Les Inspirations ÉCO : Vous êtes l’unique société actuellement cotée sur les deux marchés marocain et tunisien…
Ibrahim Debache : Suite à notre introduction sur les deux bourses, en juillet 2010, il y avait une volonté des deux places de se rapprocher. Or, malgré la réussite de cette double cotation nous voyons une envolée de la performance d’Ennakl sur la Bourse de Casablanca. À mon avis, c’est un signe de la nécessité de réformes afin d’avoir une et unique cotation sur les deux places. J’espère que nos autorités reprendront contact et pourront le garantir. Aujourd’hui, nos cotations au Maroc et en Tunisie peuvent évoluer de manière différente. Demain, il pourrait y avoir une seule cote avec un arbitrage sur les deux places, mais pour cela il faudrait que la réglementation tunisienne évolue pour permettre une fongibilité des fonds entre nous deux pays.
Le cours d’Ennakl au Maroc est plus intéressant…
Tout à fait. Ça veut dire qu’il y a une maturité du marché marocain et on se félicite de cette performance de l’action. C’est pourquoi, nous viendrons communiquer plus régulièrement pour soutenir cette croissance.

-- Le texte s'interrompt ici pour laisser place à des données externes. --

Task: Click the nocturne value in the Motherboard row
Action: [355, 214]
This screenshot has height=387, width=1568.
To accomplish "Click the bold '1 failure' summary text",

Envisagez-vous d’augmenter le flottant ?
Pas pour l’instant, mais ce que nous avons évoqué c’est la possibilité de financer notre développement en Afrique subsaharienne à partir de la place de Casablanca mais pour ça, nous reviendrons vers vous.
Dans quelle mesure la dépréciation du dinar tunisien vis-à-vis de l’euro a impacté votre activité ?
Dès l’instant qu’il y a dépréciation de notre monnaie par rapport à l’Euro, forcément il y a un impact sur le prix de nos voitures. Le risque justement est que le prix sorte du budget du consommateur tunisien. Pour y faire face, nous devons nous ingénier pour créer de nouveaux modes de financement, de nouveaux produits et services pour que nous puissions amortir ces dépréciations que nous connaissons maintenant depuis quelques années. Pas plus tôt qu’il y a trois semaines, nous avions connu une énième dépréciation. Dans cette perspective, nous avons diversifié nos portefeuilles avec l’introduction de marques plus compétitives. Il s’agit en l’occurrence de Siat ou plus récemment de Skoda qui doivent aujourd’hui nous permettre de garantir notre leadership, de garder et de préserver nos parts de marché.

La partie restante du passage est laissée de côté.